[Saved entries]
________________________

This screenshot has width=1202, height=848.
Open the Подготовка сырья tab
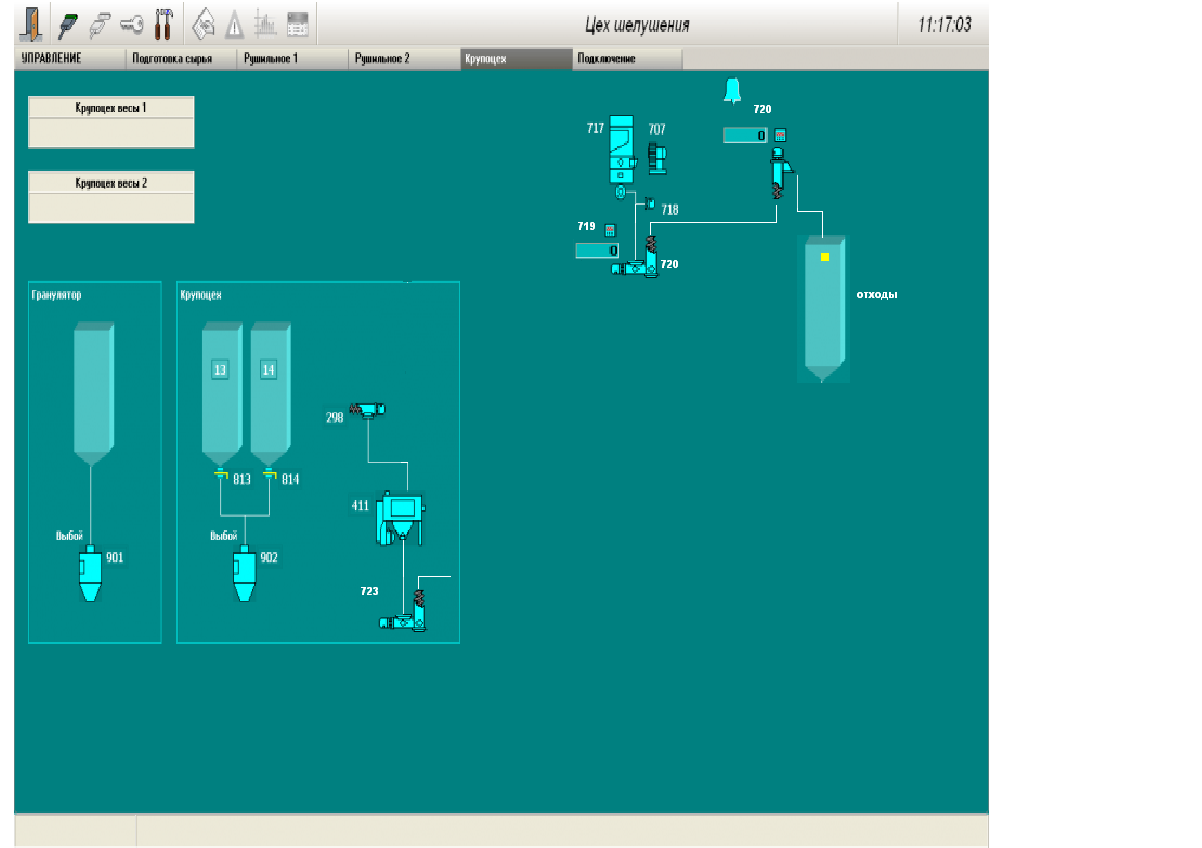point(180,59)
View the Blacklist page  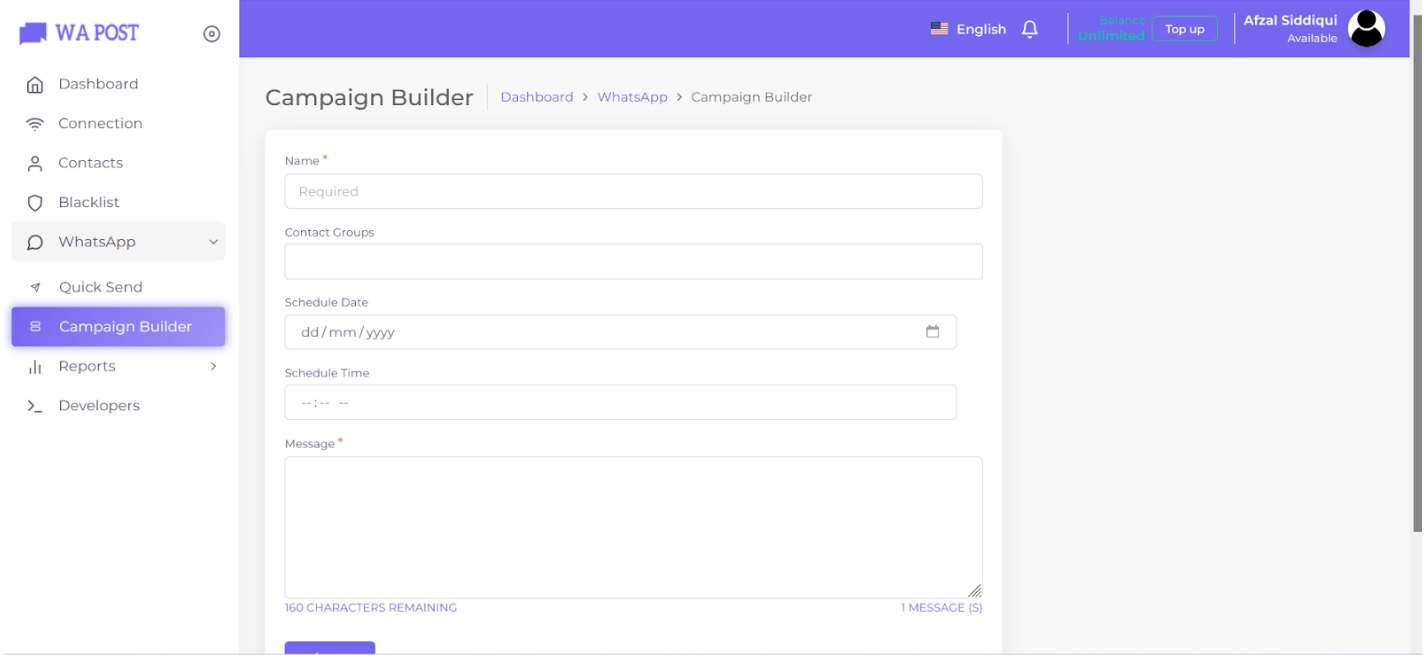point(89,201)

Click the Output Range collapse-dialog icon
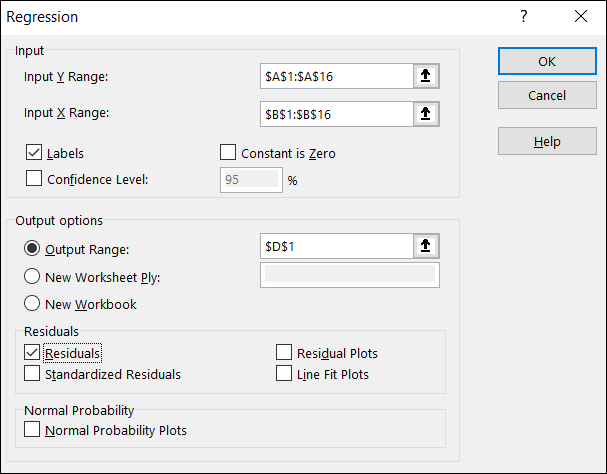coord(426,246)
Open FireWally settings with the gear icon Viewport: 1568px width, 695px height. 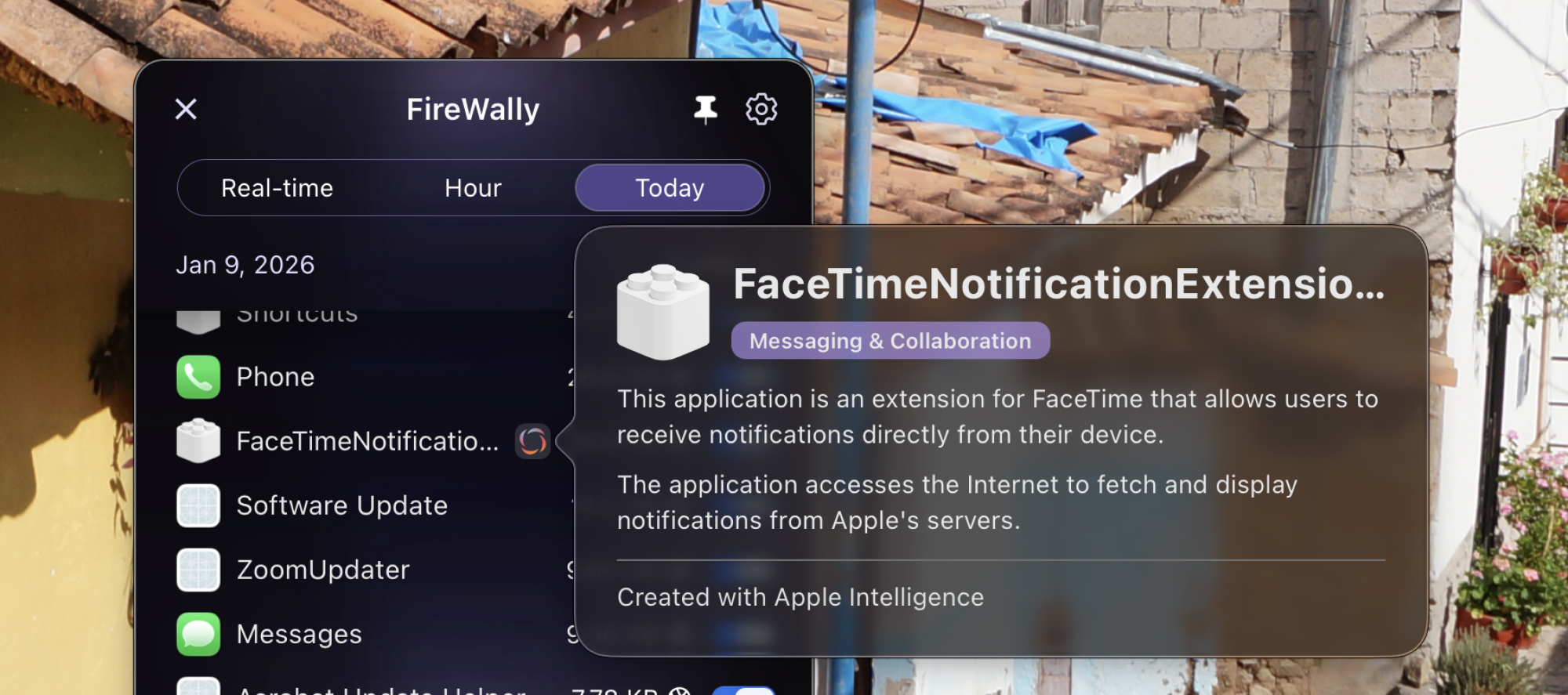[x=760, y=109]
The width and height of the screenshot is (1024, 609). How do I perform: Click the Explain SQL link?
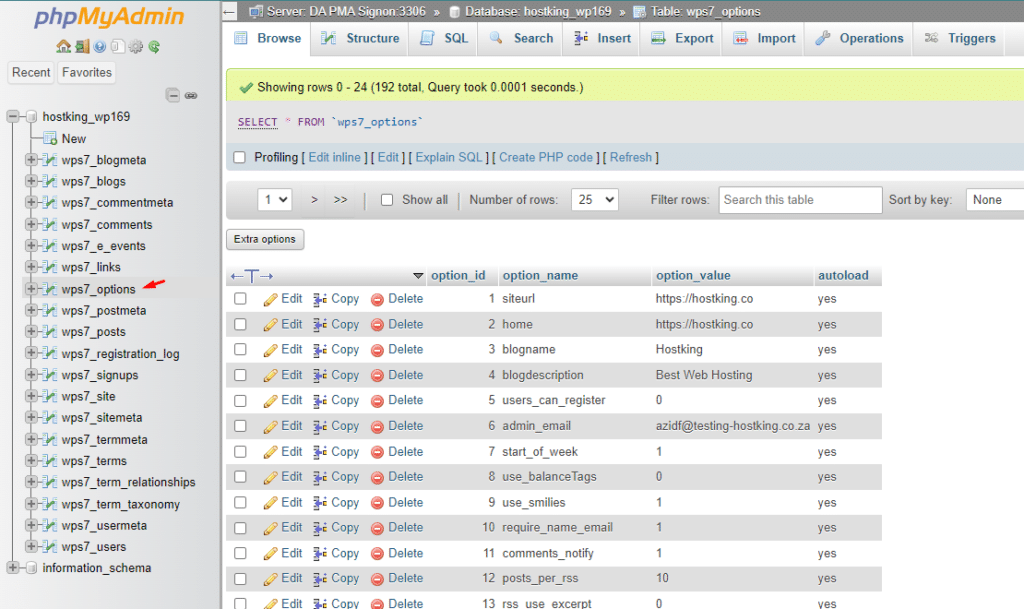point(449,157)
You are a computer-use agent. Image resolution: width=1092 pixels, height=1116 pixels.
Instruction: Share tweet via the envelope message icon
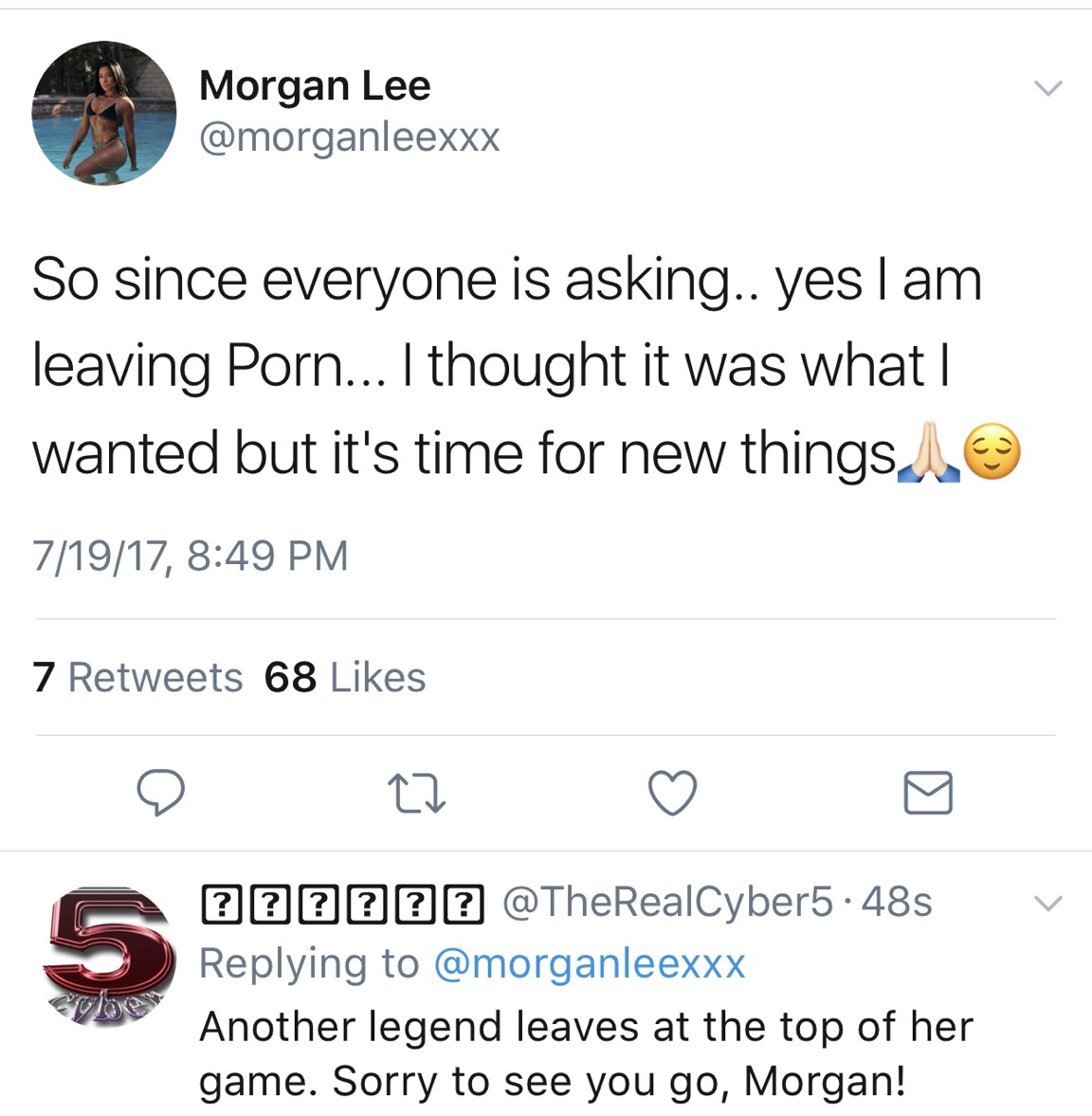(x=928, y=793)
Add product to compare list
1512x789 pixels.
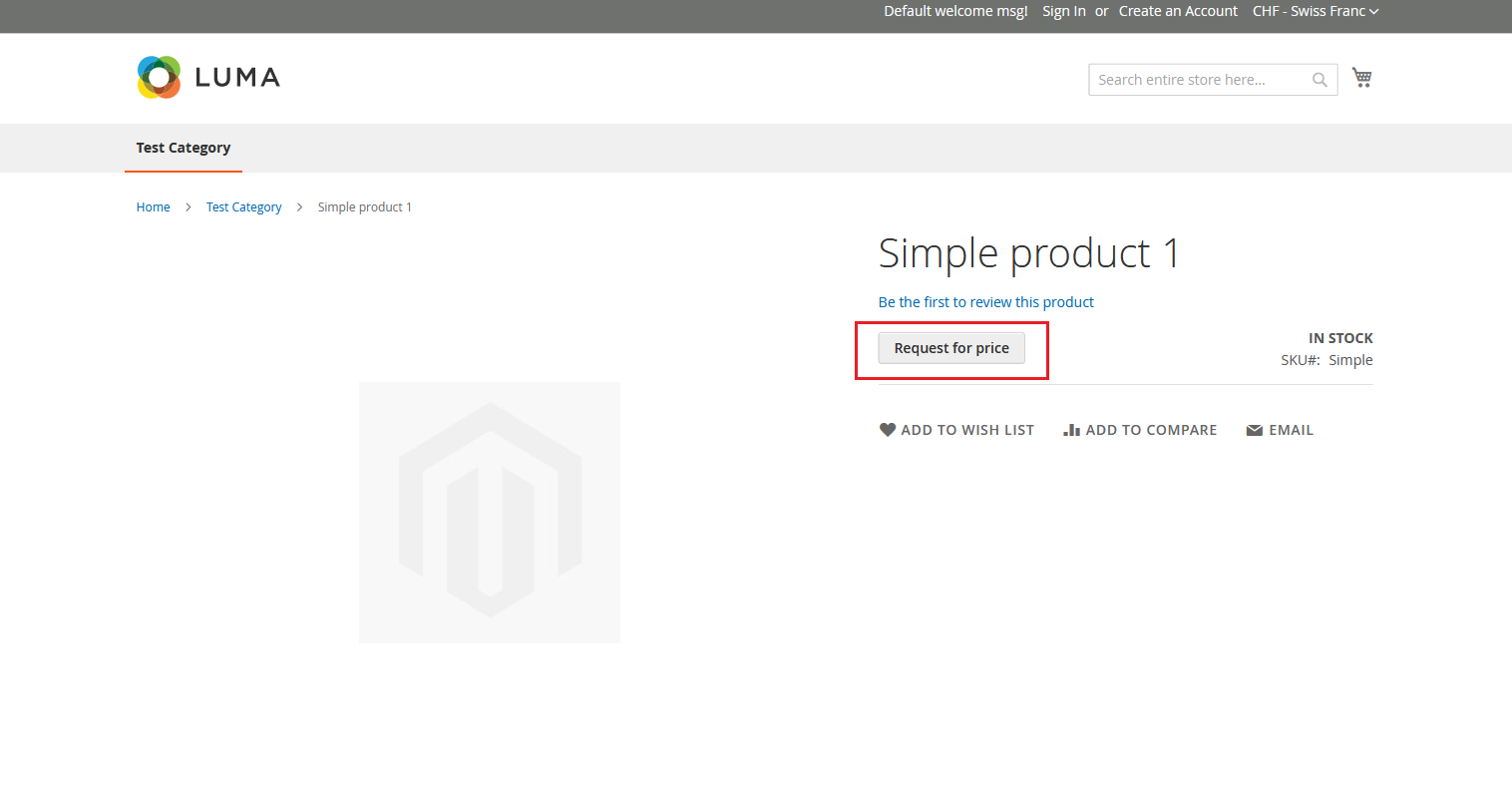tap(1140, 430)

________________________

Print only the lines running from the one containing "The width and" to the end of the data above, exactly; include no pictures.

The width and height of the screenshot is (1024, 609). How do I perform: Click the Explain SQL link?
point(449,157)
You are a computer-use agent. Image resolution: width=1092 pixels, height=1116 pixels.
Instruction: Share tweet via the envelope message icon
(x=928, y=793)
Add product to compare list
1512x789 pixels.
tap(1140, 430)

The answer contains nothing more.